#### [Text extract]
Really, so much of this boils down to speakers.  Ever heard Dali
Megalines?  Spooky.  Read the review.  If you can find someone with a
pair anywhere near where you live, introduce yourself, buy a nice
bottle of wine, and beg your way over for an audition.

As for the pure subjectivity thing: it just doesn't work.  Why? 
Because we are hopelessly prey to suggestion.  Eye witness testimony is
notoriously unreliable in courts.  Notice the Bay Area Audiophile
Society study on power cords.  Or how about the psychiatric study
demontraing an equal success rate in short-term alleviation of
depression between placebos and Prozac (not LONG term)?  Or -- a
favorite, Google it somehow -- a stereophile writer who, at a show,
placed a pizza box tripod (those little things they stick in the middle
of a pizza to keep the lid up) on top of a CD player and proclaimed the
latest great tweak.  100% of the audience noticed an immediate
improvement...until she lifted the curtain.

#### [Your objective]
The text about audio listening argues that people are prey to suggestion. List every case it cites as evidence for that claim. The material comes from a source unrelated to this text.

#### [Given data]
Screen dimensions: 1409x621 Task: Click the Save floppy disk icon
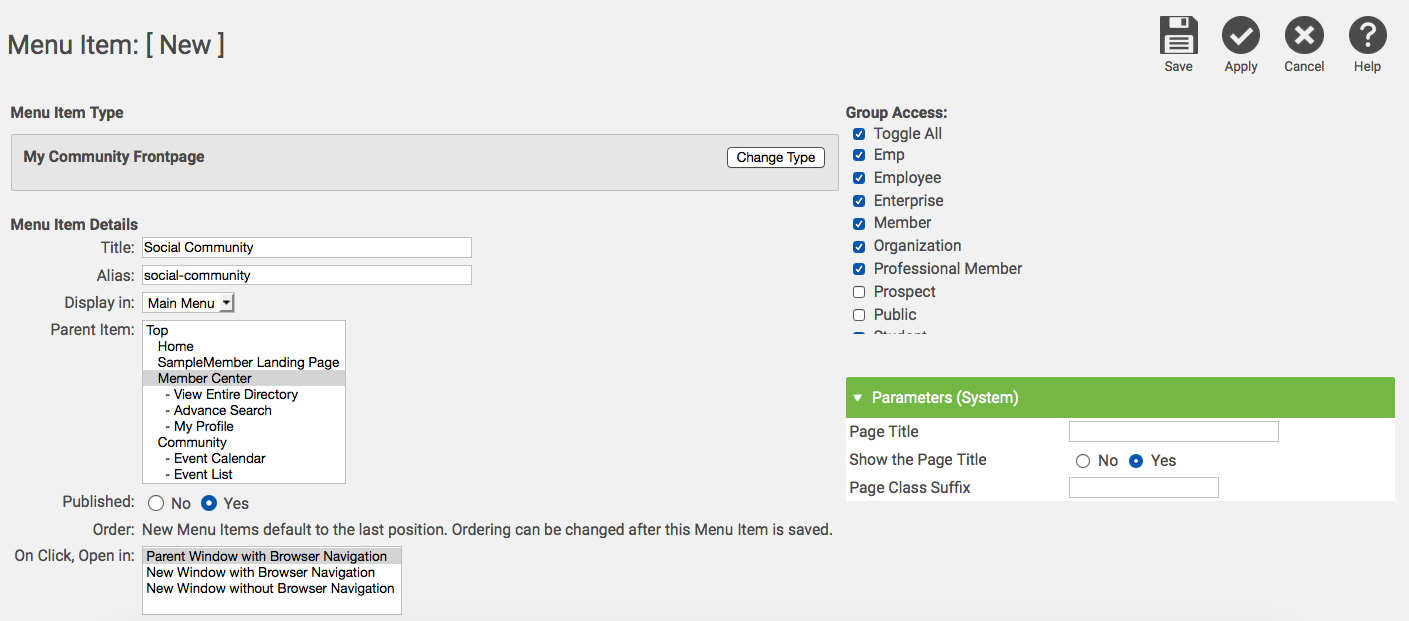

#### [Solution below]
- Eye witness testimony being notoriously unreliable in courts
- The Bay Area Audiophile Society study on power cords
- The psychiatric study showing an equal success rate between placebos and Prozac in short-term alleviation of depression
- The stereophile writer who put a pizza box tripod on top of a CD player and called it the latest great tweak, leading 100% of the audience to notice an improvement until she lifted the curtain